Auf mittlere Sicht gelte es somit den Ausstieg auch aus der zivilen Nutzung der Atomenergie zu verwirklichen. Bei ehrlicher Einrechnung aller Kosten in den Preis des Atomstroms werde diese Form der Energie "dann ziemlich teuer"; daher solle die Nutzung und der Ausbau wirklich regenerativer Energieträger betrieben werden. "Atomstrom ist nicht nachhaltig", betonte Rosenberger: "Doch wer gedankenlos und verschwenderisch Strom verbraucht, darf sich über Atomkraftwerke nicht beschweren".
"Befürchtungen bestätigten sich"
Für die Vorsitzende der "Arbeitsgemeinschaft Schöpfungsverantwortung", Isolde Schönstein, war die Katastrophe von Tschernobyl die schlimme Bestätigung bereits gehegter Befürchtungen über die Gefahren der Atomenergie. Sie verwies im Gespräch mit "Kathpress" darauf, dass die Auseinandersetzung mit dieser Energieform schon in den sechziger Jahren begann und sich rund um die Zwentendorf-Volksabstimmung von 1978 noch einmal intensivierte. Breites kirchliches Interesse an dem Thema habe es jedoch erst nach dem Super-GAU in der Ukraine gegeben, und die Erste Europäische Ökumenische Versammlung in Basel 1989 habe nicht zuletzt unter dem Eindruck der Katastrophe in der Ukraine neben Frieden und Gerechtigkeit auch zur Bewahrung der Schöpfung aufgerufen, so Schönstein. Kurz danach gründete Schönstein die ökosoziale christliche Bewegung "Arbeitsgemeinschaft Schöpfungsverantwortung", die sich auch im Kontext des Europäischen Christlichen Umweltnetzwerkes ECEN immer wieder gegen Kernenergie ausgesprochen hat.

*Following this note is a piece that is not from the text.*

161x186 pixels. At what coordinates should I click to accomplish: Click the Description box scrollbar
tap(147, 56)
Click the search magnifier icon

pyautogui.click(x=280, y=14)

Seit dem Jahr 2002 konnte sich Isolde Schönstein bei jährlichen Besuchen in Weißrussland ein authentisches Bild über die anhaltenden Umweltschäden in dem bis heute zu einem Viertel verstrahlten Land machen. Als Vorsitzende der "Arbeitsgemeinschaft Schöpfungsverantwortung" hält Schönstein regelmäßig ökologische Lehrveranstaltungen an der orthodoxen Theologischen Fakultät von Minsk und leistet auch humanitäre Hilfe für die Betroffenen. "Als ich nach einwöchigem Aufenthalt in Minsk und Umgebung auf Verstrahlung gemessen wurde, stellte sich heraus, dass ich um ein Viertel verstrahlter war als der Kanzler der Fakultät, der immerhin dort lebt", erzählt Isolde Schönstein: "Offensichtlich hatte ich mit der vegetarischen Kost eine Überdosis an verstrahltem Gemüse zu mir genommen..." Aus ihrer Sicht sind die Probleme in den letzten Jahren sogar noch größer geworden: Die Hilfe aus dem Ausland für die Strahlenopfer flaue ab, der Schutz der am stärksten kontaminierten Gebiete werde zunehmend brüchig.
Die radioaktive Wolke zog nach dem 26. April 1986 zunächst in Richtung Nordwesten. Weißrussland war und ist das am schwersten betroffene Land: 70 Prozent des radioaktiven Fall-Outs gingen dort nieder. Krankheiten bei Kindern und Fehlgeburten sind seitdem stark gestiegen; die jetzt an sich geschlechtsreife Generation der damals betroffenen Kinder sei großteils unfruchtbar, berichtet Isolde Schönstein. In den verseuchten Regionen leben heute noch 1,6 Mio. Menschen.
Angesichts dieser Fakten müsste das Auftreten der Kirchen gegen Kernenergie viel energischer ausfallen, fordert die Umweltpionierin. Doch im kirchlichen Bereich hätten ökologische Themen und auch die Atomproblematik eine viel zu kurze "Halbwertszeit". Derzeit würden aber Unterschriften gegen die geplanten 29 neuen Kernkraftwerke innerhalb der EU gesammelt. (Informationen: www.argeschoepfung.at).
Tschernobyl-Gedenkgottesdienst in Linz
In Linz findet am Vorabend des Gedenktages, am 25. April, um 18.30 Uhr in der evangelischen Martin-Luther-Kirche ein ökumenischer Gottesdienst statt, zu dem die christlichen Kirchen in Oberösterreich einladen. Im Anschluss an diesen ersten Tschernobyl-Gedenkgottesdienst findet eine Bedenkveranstaltung von "atomstopp_oberösterreich" im Ursulinenhof statt. (Informationen: www.dioezese-linz.at/redaktion).